Kontribusi Sektor Swasta Belum Optimal untuk Investasi Hijau di RI
GOOGLE NEWS
BERITABALI.COM, BADUNG.
Meskipun mengalami peningkatan nilai kapitalisasi pasar sampai dengan 20% pada Mei 2022 paska pandemi di tahun 2020, partisipasi sektor swasta dinilai belum optimal, karena baru berkontribusi sebesar 9% dari total kebutuhan investasi hijau di Indonesia.

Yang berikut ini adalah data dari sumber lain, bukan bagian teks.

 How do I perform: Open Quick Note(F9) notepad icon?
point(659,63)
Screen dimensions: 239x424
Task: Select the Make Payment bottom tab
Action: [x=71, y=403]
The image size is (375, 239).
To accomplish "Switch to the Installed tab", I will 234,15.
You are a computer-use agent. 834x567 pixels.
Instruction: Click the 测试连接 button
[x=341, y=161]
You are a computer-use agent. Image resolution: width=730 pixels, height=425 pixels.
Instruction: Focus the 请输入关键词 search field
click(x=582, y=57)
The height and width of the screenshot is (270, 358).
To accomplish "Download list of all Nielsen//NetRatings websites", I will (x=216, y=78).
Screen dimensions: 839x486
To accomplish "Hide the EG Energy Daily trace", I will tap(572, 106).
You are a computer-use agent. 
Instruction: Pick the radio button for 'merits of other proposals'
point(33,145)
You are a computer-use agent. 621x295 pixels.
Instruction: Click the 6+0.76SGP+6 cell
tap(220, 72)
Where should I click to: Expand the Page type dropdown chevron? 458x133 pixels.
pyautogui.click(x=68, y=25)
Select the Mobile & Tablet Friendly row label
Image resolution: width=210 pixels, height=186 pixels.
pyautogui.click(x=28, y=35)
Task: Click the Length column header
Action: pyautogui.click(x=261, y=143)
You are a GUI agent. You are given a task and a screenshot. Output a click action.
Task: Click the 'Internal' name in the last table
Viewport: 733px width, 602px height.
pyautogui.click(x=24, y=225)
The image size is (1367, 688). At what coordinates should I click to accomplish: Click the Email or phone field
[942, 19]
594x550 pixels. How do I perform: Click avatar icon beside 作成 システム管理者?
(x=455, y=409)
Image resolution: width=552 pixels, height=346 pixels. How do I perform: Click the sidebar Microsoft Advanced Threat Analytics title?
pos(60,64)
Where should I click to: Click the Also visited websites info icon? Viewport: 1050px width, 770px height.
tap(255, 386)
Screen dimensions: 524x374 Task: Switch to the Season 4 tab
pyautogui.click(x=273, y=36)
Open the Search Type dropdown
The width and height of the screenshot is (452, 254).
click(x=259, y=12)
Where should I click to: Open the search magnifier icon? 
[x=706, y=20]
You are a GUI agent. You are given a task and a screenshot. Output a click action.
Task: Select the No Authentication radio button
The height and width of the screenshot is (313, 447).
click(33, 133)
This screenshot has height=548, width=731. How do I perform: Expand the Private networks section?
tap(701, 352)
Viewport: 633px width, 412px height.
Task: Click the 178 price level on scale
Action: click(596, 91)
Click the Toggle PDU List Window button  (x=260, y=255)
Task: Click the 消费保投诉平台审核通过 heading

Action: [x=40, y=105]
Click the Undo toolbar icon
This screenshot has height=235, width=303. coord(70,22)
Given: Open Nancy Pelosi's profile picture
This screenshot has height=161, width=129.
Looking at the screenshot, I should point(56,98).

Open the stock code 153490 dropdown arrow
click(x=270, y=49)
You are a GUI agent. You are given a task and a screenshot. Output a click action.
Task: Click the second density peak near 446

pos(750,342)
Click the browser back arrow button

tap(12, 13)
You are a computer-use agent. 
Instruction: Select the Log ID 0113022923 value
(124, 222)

“Meskipun trennya meningkat, sektor swasta baru berkontribusi sebesar 9% (atau USD 21.3 miliar selama 2015-2019) dari total kebutuhan pendanaan," ungkap Tiza Mafira selaku Associate Director Climate Policy Initiative (CPI) Indonesia dalam Lokakarya bertajuk “Potensi Pengembangan Produk Hijau di Pasar Modal Indonesia”, diselenggarakan bersama Asosiasi Perusahaan Efek Indonesia, Bursa Efek Indonesia, dan Otoritas Jasa Keuangan, di Kuta, Badung, Jumat, 22 Juli 2022.
Untuk mengisi kesenjangan pendanaan, lanjutnya, dibutuhkan sekitar USD 250 miliar sampai dengan tahun 2030. Hingga tahun 2020, pemerintah telah mendanai sekitar 34% dari total kebutuhan pendanaan tersebut, sehingga sisanya sebesar 66% diharapkan dapat diisi dari sumber non-pemerintah.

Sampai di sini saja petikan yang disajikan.